**Exercise requirements:**
For the data that follows, state how many lines hold the string "agent", giving the number by itself.

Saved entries
__________________________________________________

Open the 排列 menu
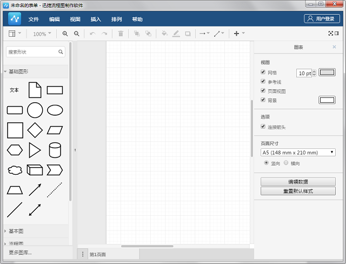The width and height of the screenshot is (346, 264). [117, 19]
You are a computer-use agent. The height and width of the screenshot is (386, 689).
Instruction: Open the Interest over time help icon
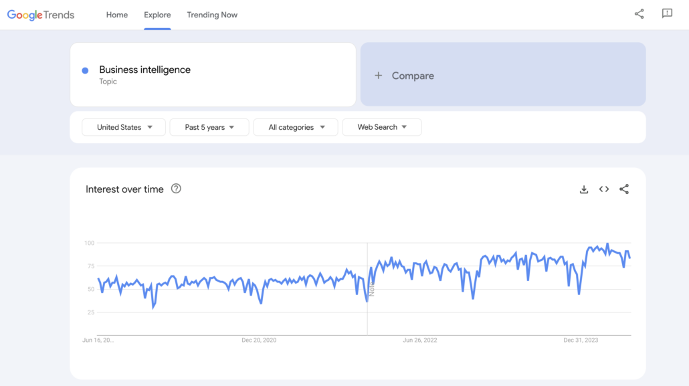176,189
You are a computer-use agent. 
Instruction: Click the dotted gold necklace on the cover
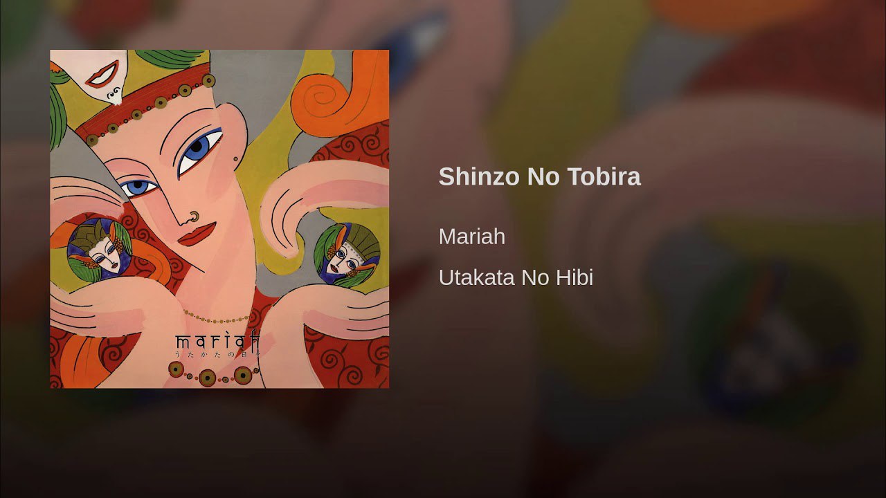[217, 319]
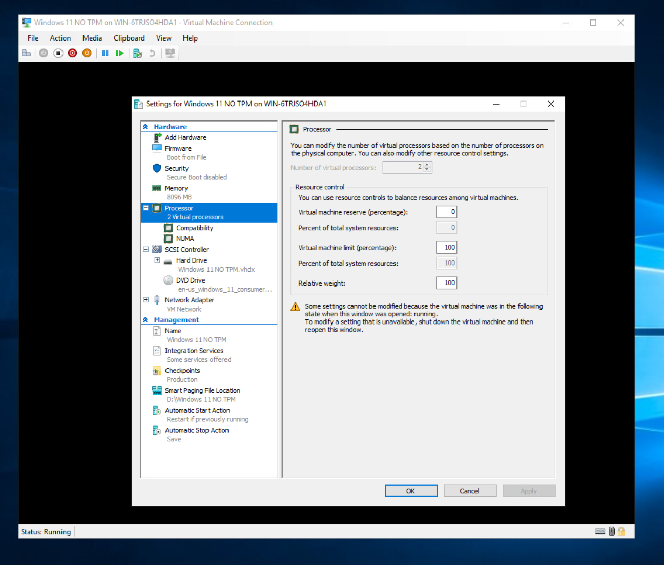Collapse the Management section header
The image size is (664, 565).
146,319
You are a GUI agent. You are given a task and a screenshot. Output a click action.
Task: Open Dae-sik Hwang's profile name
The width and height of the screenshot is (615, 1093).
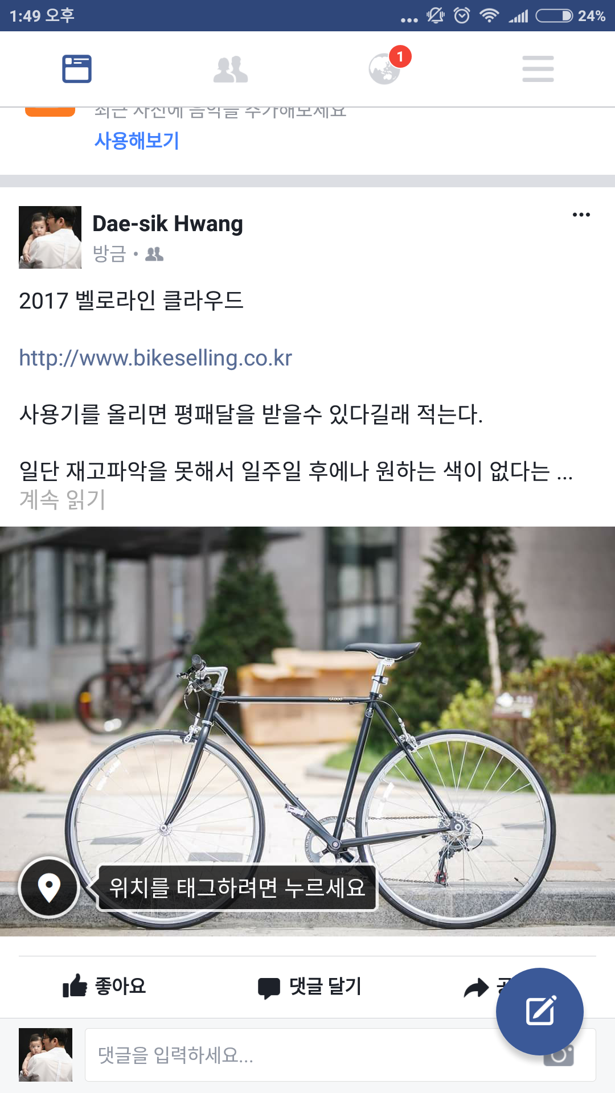click(x=167, y=224)
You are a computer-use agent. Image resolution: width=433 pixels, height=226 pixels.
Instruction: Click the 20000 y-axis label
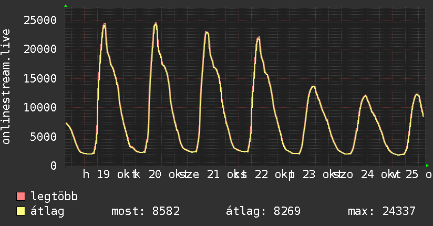(40, 49)
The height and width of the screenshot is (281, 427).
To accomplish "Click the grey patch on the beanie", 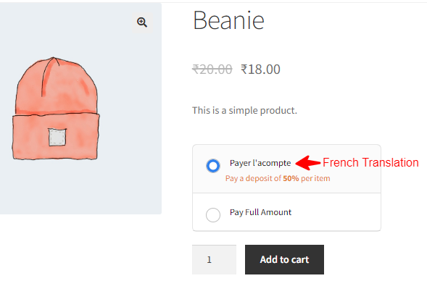I will (57, 137).
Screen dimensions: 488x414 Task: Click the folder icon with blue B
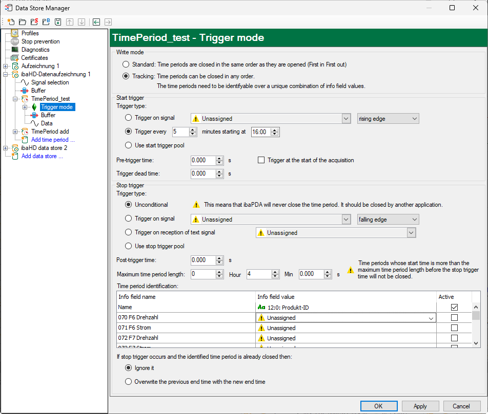(46, 22)
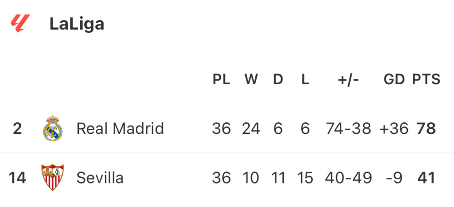This screenshot has height=207, width=454.
Task: Select the W column header
Action: pyautogui.click(x=251, y=79)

__________________________________________________

**Written response:**
4